The prothonotary shall provide notice of this opinion and order as required by law.

. The medical records before us include the emergency room report produced immediately after the accident in which the plaintiff complained of neck, left shoulder, and arm and lower back pains; x-rays for these areas were negative except for the lower back which revealed three pre-existing lumbar disc herniation problems which had been corrected by surgery.

Dr. Ysla in his December 23, 1991 letter diagnosed plaintiff as having a “cervical strain.”

*472In January 1992, plaintiff was referred to White Rose Physical Therapy where he was again diagnosed as having cervical strain. He failed to follow through with recommended treatment and was discharged.

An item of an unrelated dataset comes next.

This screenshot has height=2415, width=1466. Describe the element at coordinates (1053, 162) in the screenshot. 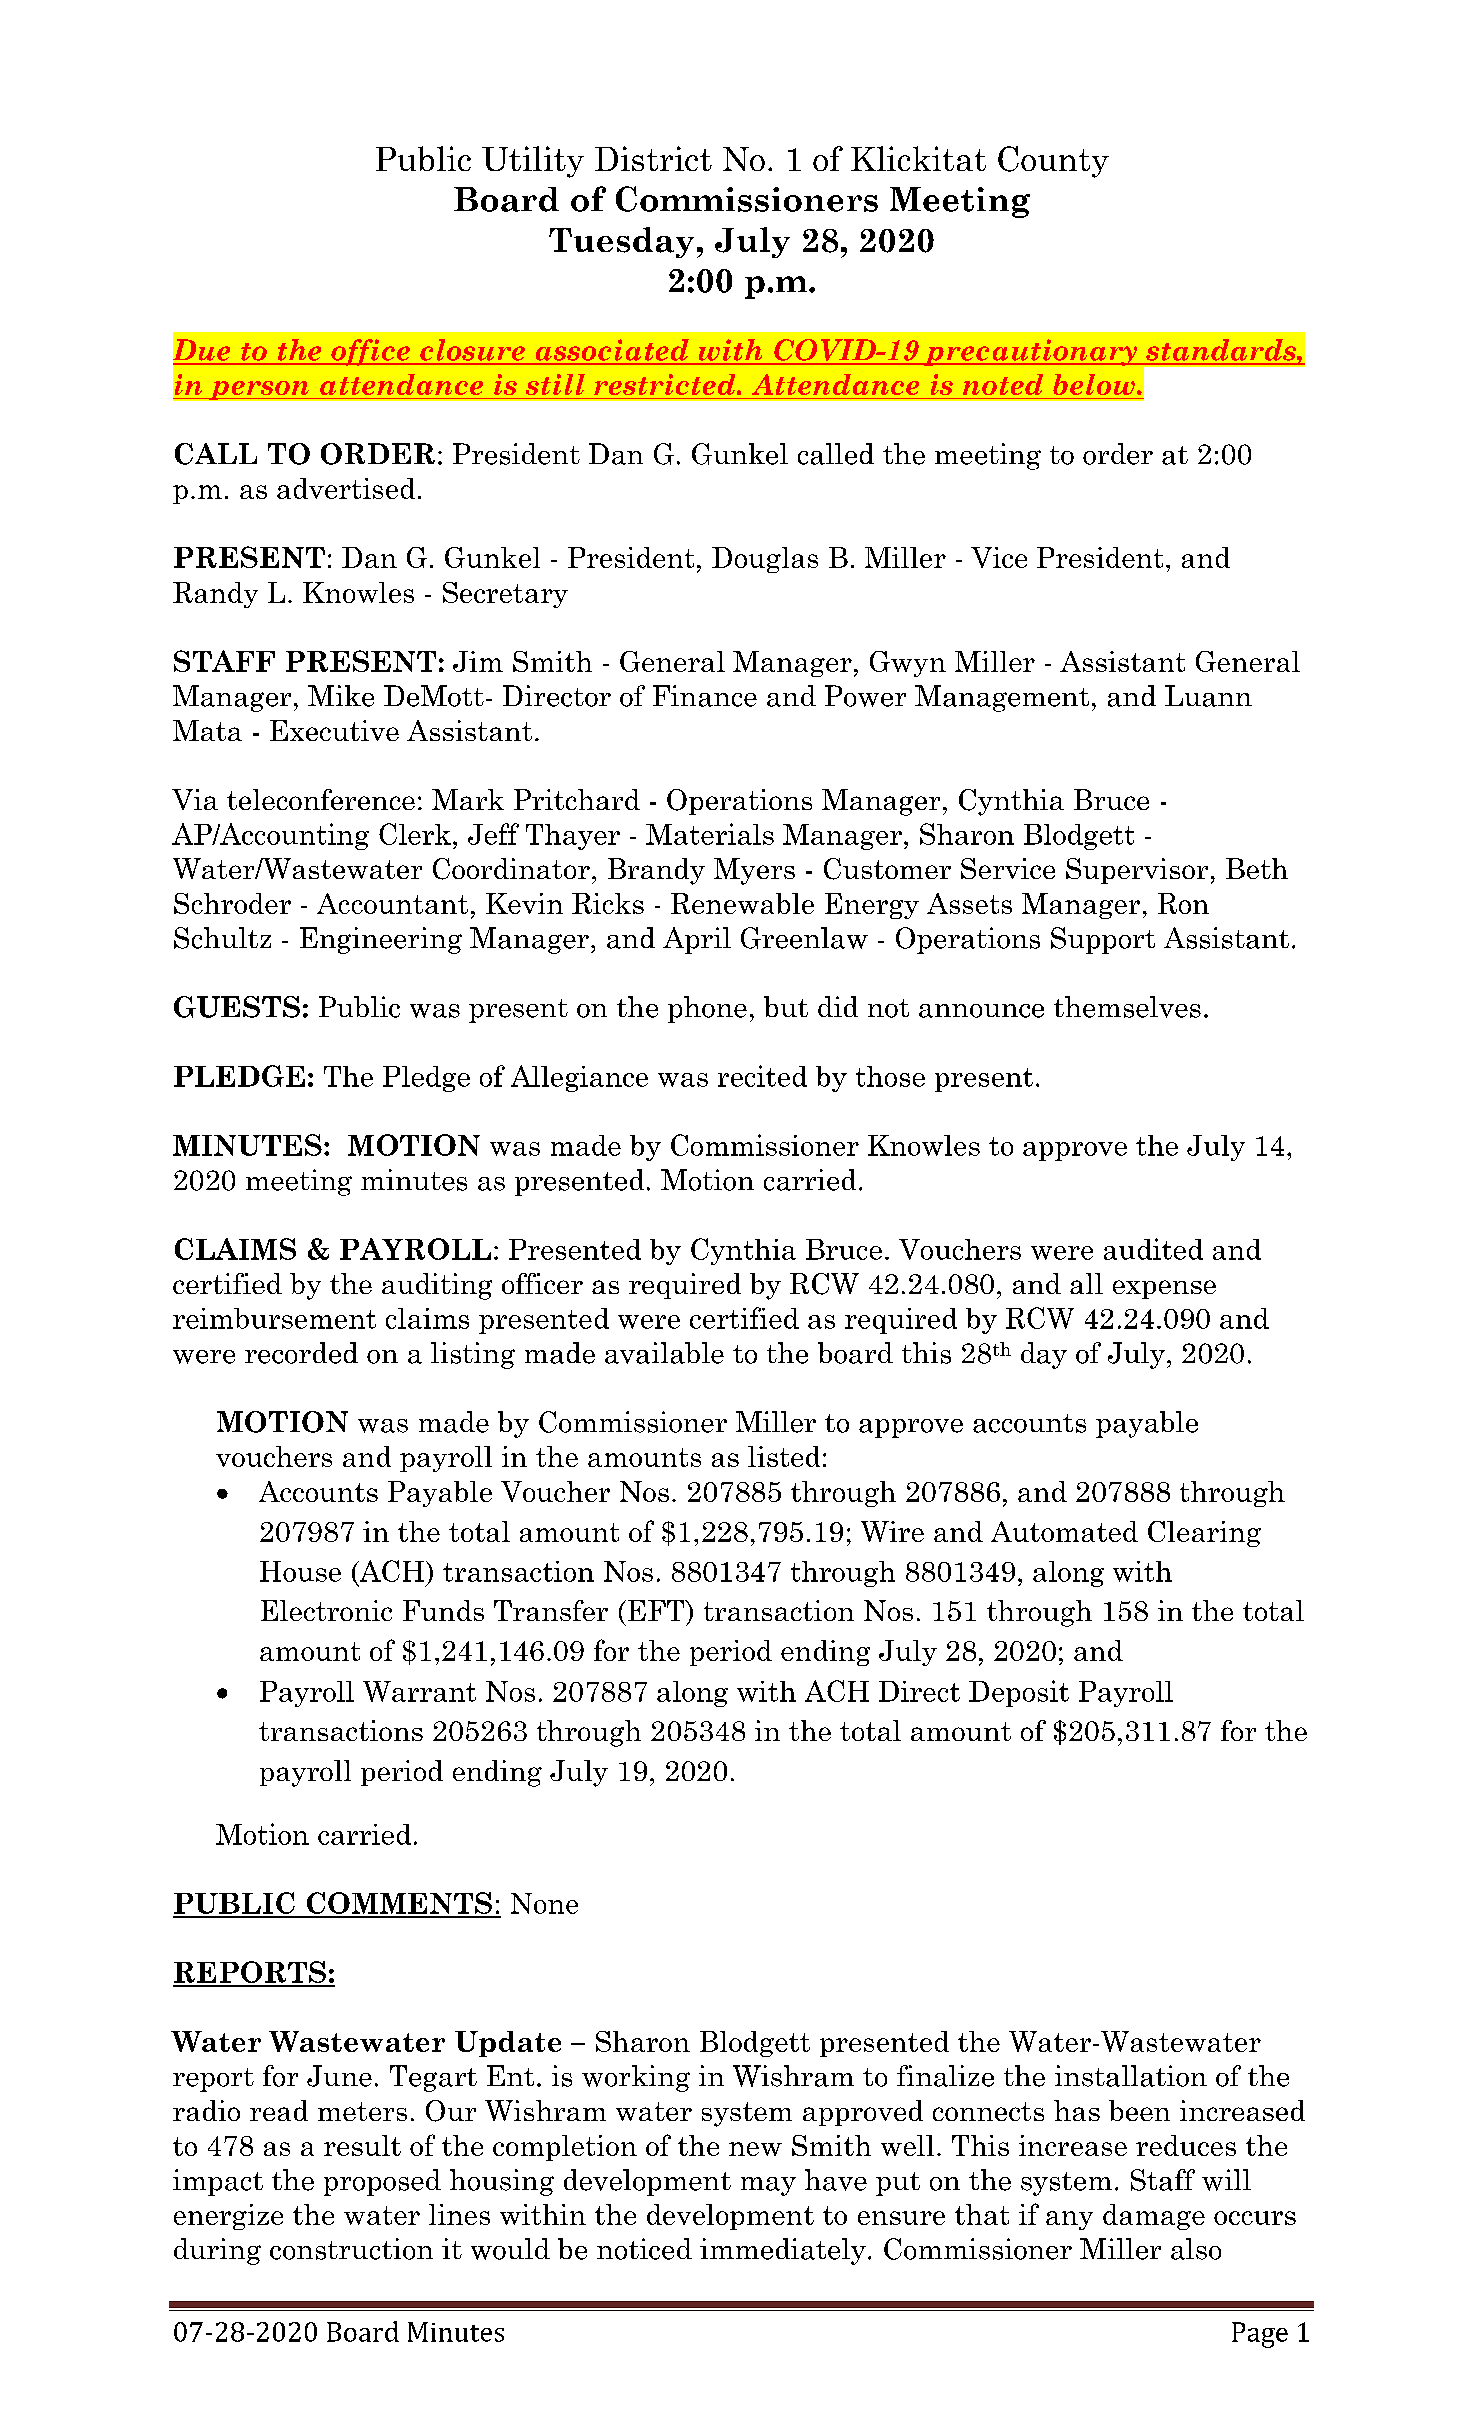

I see `County` at that location.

In March of 1992, plaintiff was referred to Rehab Hospital of York when he complained only of low back pain which had been caused by a work-related injury prior to the accident at issue. The initial report from the physical therapy department reveals no complaints about the plaintiff’s neck or left shoulder and arm area.

In April of 1992, Dr. Kruper examined plaintiff with respect to the low back pains that pre-existed the accident. Dr. Kruper made no reference to any problems with the plaintiff’s neck, left shoulder and arm complaints which were allegedly the results of the accident of December 11, 1991.

Again, an MRI in May of 1992 revealed the slight possible impingement in the left shoulder but, other medical records show no further treatments or complaints by plaintiff.

In April 1993, plaintiff was examined by Dr. Green who noted only that the plaintiff claimed “mild tenderness in the region of the cervical spine.” The balance of his complaints were related to the lumbar spine.